Reputation: 606
I can't pass a global cstyle array to a constexpr function for C++14. I have an array like this:
static const char t[] = "sometext";
And I have two functions:
template <typename T, typename U, std::size_t N>
constexpr static auto count(T (&arr)[N], const U &val)
{
auto cnt = 0;
auto it(std::cbegin(arr));
while (it != std::cend(arr))
{
if (*it == val)
cnt++;
it++;
}
return cnt;
}
template <typename T, std::size_t N> constexpr static auto count_wrapper(T (&arr)[N])
{
constexpr auto num_elems(count(arr, ','));
return num_elems;
}
When I call the first function like that:
std::cout << count(t, ',') << std::endl;
I can compile the code and run it, but when I call the second function like that:
count_wrapper(t);
I get an error:
main.cpp: In instantiation of ‘constexpr auto t(T (&)[N]) [with T = const char; long unsigned int N = 46]’: main.cpp:51:53: required from here main.cpp:40:35: in constexpr expansion of ‘count((* & arr), ',')’ main.cpp:40:20: error: ‘arr’ is not a constant expression constexpr auto num_elems(count(arr, ',') + 1);
Upvotes: 0
Views: 109
Reputation: 10539
What is num_elems
? If it is fancy initialization, then whole code can be "rewritten" as this:
#include <cstdint>
#include <iterator>
const char t[] = "sometext";
template <typename T, typename U, std::size_t N>
constexpr auto count(const T (&arr)[N], const U &val)
{
std::size_t cnt = 0;
for(auto it = std::begin(arr); it != std::end(arr); ++it)
{
if (*it == val)
cnt++;
}
return cnt;
}
template <typename T, std::size_t N>
constexpr auto count_wrapper(const T (&arr)[N])
{
auto const num_elems = count(arr, 'e');
return num_elems;
}
int main()
{
constexpr auto x = count_wrapper(t);
return static_cast<int>(x);
}
This compiles and run correctly.
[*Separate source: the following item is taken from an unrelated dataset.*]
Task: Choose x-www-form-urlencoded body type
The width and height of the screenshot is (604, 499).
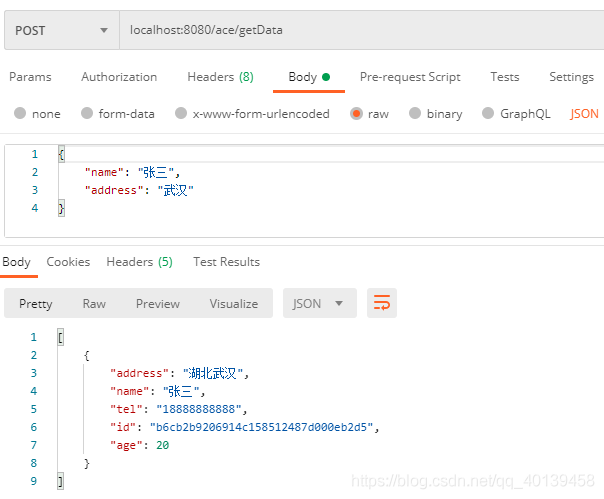Action: pyautogui.click(x=181, y=114)
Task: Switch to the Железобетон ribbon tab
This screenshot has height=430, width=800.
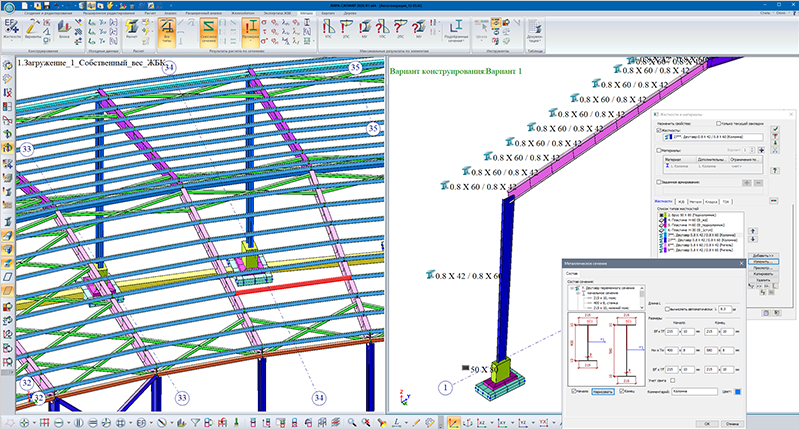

I changed ,
to e
so it counts some elements. I also changed while
to for
loop. Also I did changed auto cnt
to std::size_t cnt
.
Note because of auto
, the type of x
in main
is size_t
.
https://gcc.godbolt.org/z/3cdTzr
Upvotes: 0
Reputation: 218098
Arguments are not / cannot be constexpr
. (constexpr
functions might be used in non-constexpr context).
Notice that std::cout << count(t, ',') << std::endl;
might be computed at runtime. you would need
constexpr auto c = count(t, ',');
std::cout << c << std::endl;
to have constexpr
evaluation guarantee.
You might wrap the value in a type if appropriate.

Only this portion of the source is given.